Recently a kickstarter project raised more than 3000 EUR in one month to campaign for banning all wrong usage of bar plots in scientific journals. This demonstrates two important points: a lot of the plots in scientific journals are
somewhat misleading, and a growing number of people feel very uneasy about this!
What exactly is wrong about bar plots? Nothing per se, but everything goes wrong if you use a bar plot for statistical data – this kind of plot species is also infamous as the “dynamite plot”. We are talking about the famous vertical or horizontal boxes that often come in a dazzling array of colors or patterns, with big fat black outlines and overly prominent error bars.
Are they common? Very much so! My personal survey [i] of “dynamite plots” in scientific journals revealed that on average 30-60% of articles use them in journals covering a wide range of subjects that include physics, meteorology or psychology where authors typically have rigorous training in applied mathematics. The prevalence of dynamite plots increases as we go towards more life science journals, where 50- 70% of articles are accompanied by a dynamite plot showing a statistical summary [ii].
Most of us are completely accustomed to dynamite plots and happily use them, that is, until we see the light. From then on it is impossible to not hate them! Because it is so obvious they are misleading and make reading of the data just harder than necessary! And, as scientists, we aim for clarity and getting information across concisely!

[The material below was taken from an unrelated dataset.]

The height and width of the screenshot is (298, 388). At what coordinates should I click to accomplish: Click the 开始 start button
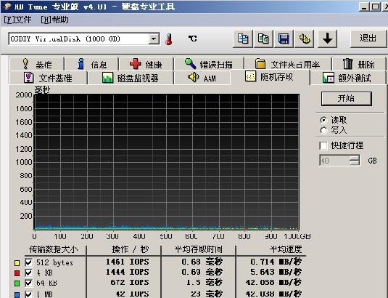click(347, 98)
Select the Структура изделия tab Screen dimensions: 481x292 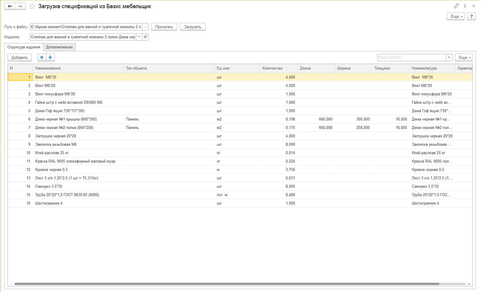pos(24,47)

The top reasons to avoid dynamite plots
- They hide the real distribution of the data. Do all samples cluster closely? Do they form two groups? Or is there one drastic outlier? Generally, we assume a normal distribution of the data around the mean where there might not be one! In my survey of dynamite plots per journal they were more or less normally distributed.
- They hide the sample size. From the bar plot you would not have known that I probed one issue of Nature, two issues of Cell and four issues of Development! But for judging scientific data knowledge of the sample size is essential for a proper evaluation of the data! Too often we have to search for the n in axis labeling, figure text, the results, or the methods section to finally find this information. And sometimes it is omitted entirely. A clear understanding of sample size in my opinion is also critical for the review process of a paper and should be demanded by the reviewers! Not showing data, or only showing summary data, should be treated equally to cropping Western blot bands!
- Many different distributions of data can lead to the very Bar! See the Anscombe quartet. Bar plots are not intended to show statistic distributions, they are for absolute numbers. By plotting the real data we also learn more about the biology!
Not quite convinced? Seeing is believing, check out this figure:
For further information watch the video of the kickstarter campaign (British accent and humor alert!) – ideally with your entire lab and a discussion of this seminal paper on wrong usage of bar charts and this survey of their prevalence in biomedical journals!
Practical advice to avoid dynamite plots
- Plot charts with statistical programing tool R. You have to either learn it, or be really nice to someone who knows it – if your PhD requires 3 boxplots, maybe invest in a friendly relationship with the bioinformatic geek in your department, a couple of coffees go a long way!
- Learn how to make box plots in excel! (Here and here is how, but its a bit tedious).
- Can’t be bothered to do either? Use one of the available web tools such as the boxplot maker from the Tyer’s lab or the plot generator from the University of Belgrade.
[i] I probed the top10-articles of Nature in July, the three most recent volumes of Science (August), four issues of Development (Vol 138, 1:3-2011 and Jan 2016), and two issues of Cell journal from 2016 (Jan and August). I was very relaxed and gave the benefit of doubt when I wasn’t sure. But I was rigorous when authors mixed right and wrong usage of bar plots. How does this even happen? Mix of co-authors and some know better than others?
[ii] Disclaimer: this does not mean the other articles have great figure design! I saw multiple uses of 3-dimensional pie charts, rainbow color schemes, other instances of unintentional usage of color, incomprehensible spider graphs and 3-dimensional heat maps! Maybe I will devote another blog post to those.